● What to produce:
Copying task for the records below: reproduce each one exactly and drop the pictures.

● Material provided:
[Start of section]
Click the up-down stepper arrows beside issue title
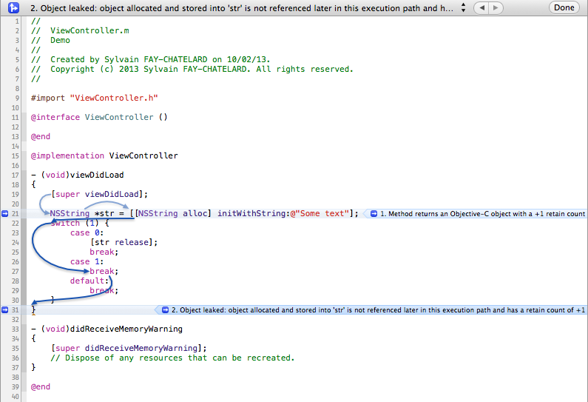588x402 pixels. click(463, 7)
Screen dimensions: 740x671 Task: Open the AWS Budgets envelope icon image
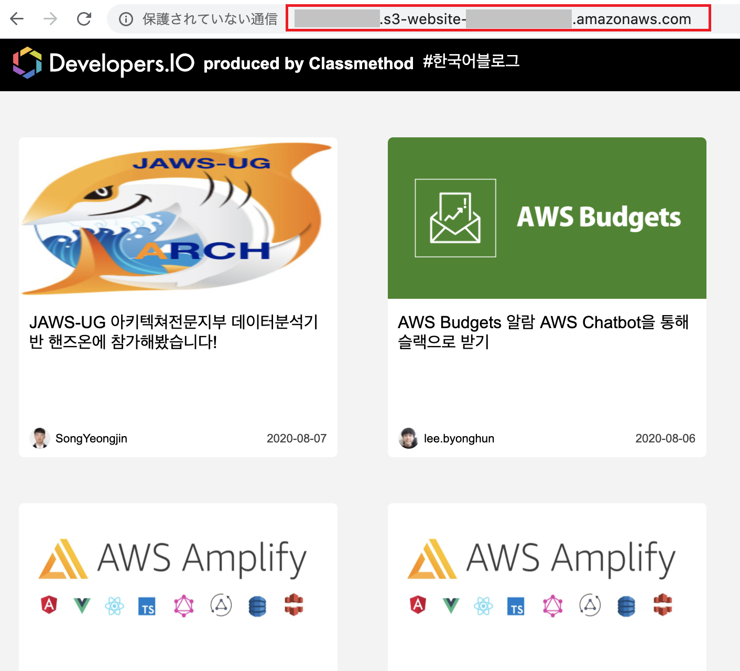pos(454,218)
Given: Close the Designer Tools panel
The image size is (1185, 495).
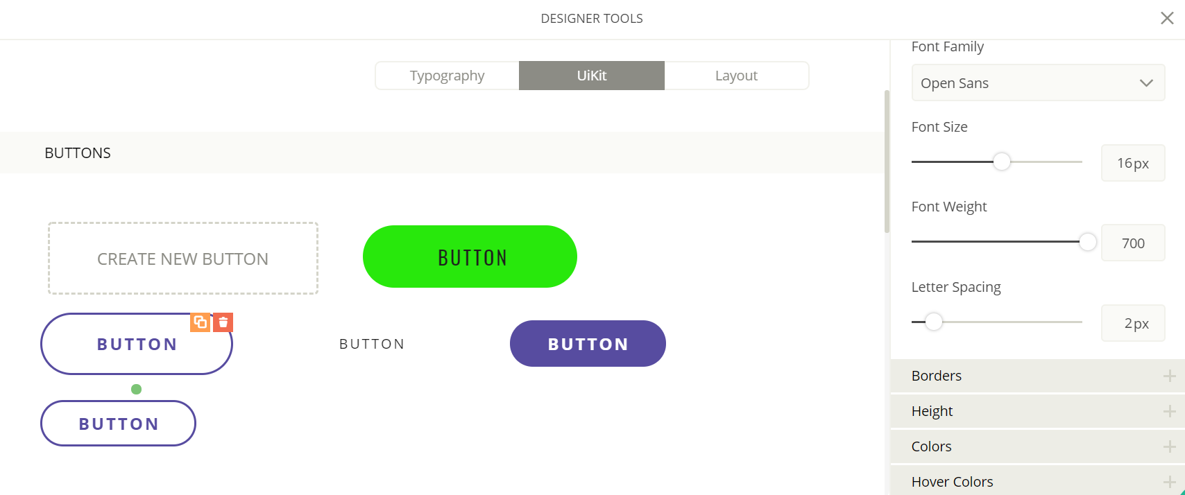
[End of section]
● Output below:
Click the up-down stepper arrows beside issue title
588x402 pixels. click(463, 7)
Screen dimensions: 740x671 Task: Open the AWS Budgets envelope icon image
pos(454,218)
Given: Close the Designer Tools panel
The image size is (1185, 495).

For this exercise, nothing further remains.